Monday, Oct. 17, 1932
Capric Candidate
In a half-dozen little Kansas towns, just before each sundown last week, a great melancholy voice was heard wailing sad cowboy songs through the ochre twilight. Citizens investigating the cause of this portent, successively at Liberal, Coldwater, Salina, Herington, discovered a strange motorcade called "Ammunition Train No. I." The sides of a motor van had been let down to form a speaking platform. Generators supplied current for a battery of lights and enough power to send the cowboy songster's voice twanging out over a quarter-mile radius. Parked nearby was a golden brown, 16-cylinder Cadillac. Kansans whose first guess was that a new medicine show had come to town were not entirely wrong. John Richard ("Goat Gland") Brinkley, 47, nostrum peddler, was stumping every county in the State, conducting his independent gubernatorial campaign.

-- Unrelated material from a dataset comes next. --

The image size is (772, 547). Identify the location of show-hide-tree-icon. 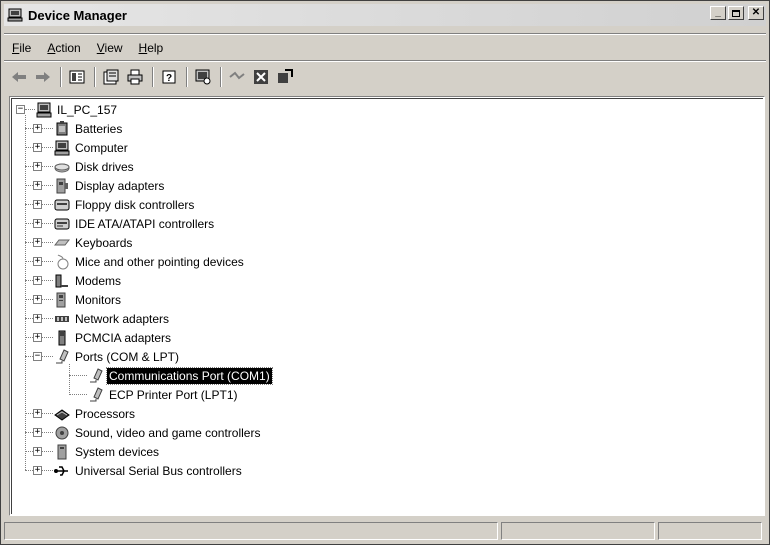
(77, 77).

Candidate Brinkley's show seldom varied. First a preacher from his home town of Mil ford stepped forth to praise the aspirant's piety and generosity. Then other independent office-seekers spoke. Then John Brinkley, preceded by his wife and accompanied by his son "Johnny Boy," made his way to the rostrum. Lights were lowered. Only one bright glow overhead illuminated the soft straw hat, the linen suit, the medical goatee of Candidate Brinkley as he took a seat before his loudspeaker and, widely gesturing, began his speech. The Brinkley platform: free school books, cheaper automobile licenses. The Brinkley pledge: that if he gets in office the State is bound to save money because he belongs to no political machine.

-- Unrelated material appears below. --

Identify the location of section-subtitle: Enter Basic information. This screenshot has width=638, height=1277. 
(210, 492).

The American Medical Association regards Candidate Brinkley as a dangerous rascal. Back in the days of headphones, rural radio listeners of Kansas and the entire Corn Belt listened attentively to the persuasive Brinkley voice over his station KFKB ("Kansas First, Kansas Best"). Although he has not been permitted to practice medicine in Kansas for the past two years, thousands have had their illnesses diagnosed over the air by Dr. Brinkley, who referred them to certain drug stores where his prescriptions were sold. He also conducted a rejuvenation clinic where he pretended to revive oldsters' potency by the injection of what the A. M. A. has called "some giblet-like mixture of glands." The A. M. A. further claims that Candidate Brinkley has been arrested for bootlegging, indicted in California for medical malpractice, that the license under which he was permitted to practice first in Arkansas, then in Kansas, was gotten through diplomas from a defunct, unrecognized school and a notorious "mill." But the State Attorney General's office was flooded with letters of protest when Dr. Brinkley's license was revoked in 1930. In 1930 the Federal Radio Com- mission refused to renew his license to operate KFKB on the grounds of "obscenity," Dr. Brinkley built a $350,000 station (XER) over the Texas border at Villa Acuna. Mexico. By remote control he is still able to sit in Kansas, "pipe" his voice to Mexico, have it broadcast back again.
Not only does the American Medical Association view Candidate Brinkley with alarm but so do the regular Kansas gubernatorial nominees, Republican Alf M. Landon and Democrat Harry Woodring, who is trying to succeed himself. Both have devoted considerable effort to chocking what appears to be a steadily oncoming Brinkley steamroller. Two years ago Governor Woodring squeezed into office with a majority of 319 votes. John Brinkley, his name not on the ballot, polled close to the leaders with 188,000 votes.
Bearing in mind the example of Iowa's Republican Senatorial nominee, independent Henry ("Himself") Field, both of Kansas' regular gubernatorial candidates are unpleasantly aware of the potency of a freak campaign equipped with a private radio station. Another who dreaded that capric Candidate Brinkley might win was Editor William Allen White of the Emporia Gazette. Fearfully he editorialized:
"Are we going to bow our heads after the election; bow in shame that the intelligent, patriotic people of this State did not have the sense or the courage to avert this disgrace? Shall Kansans be greeted by a gibing baaa, the cry of the billy goat, when they walk the streets of other States?"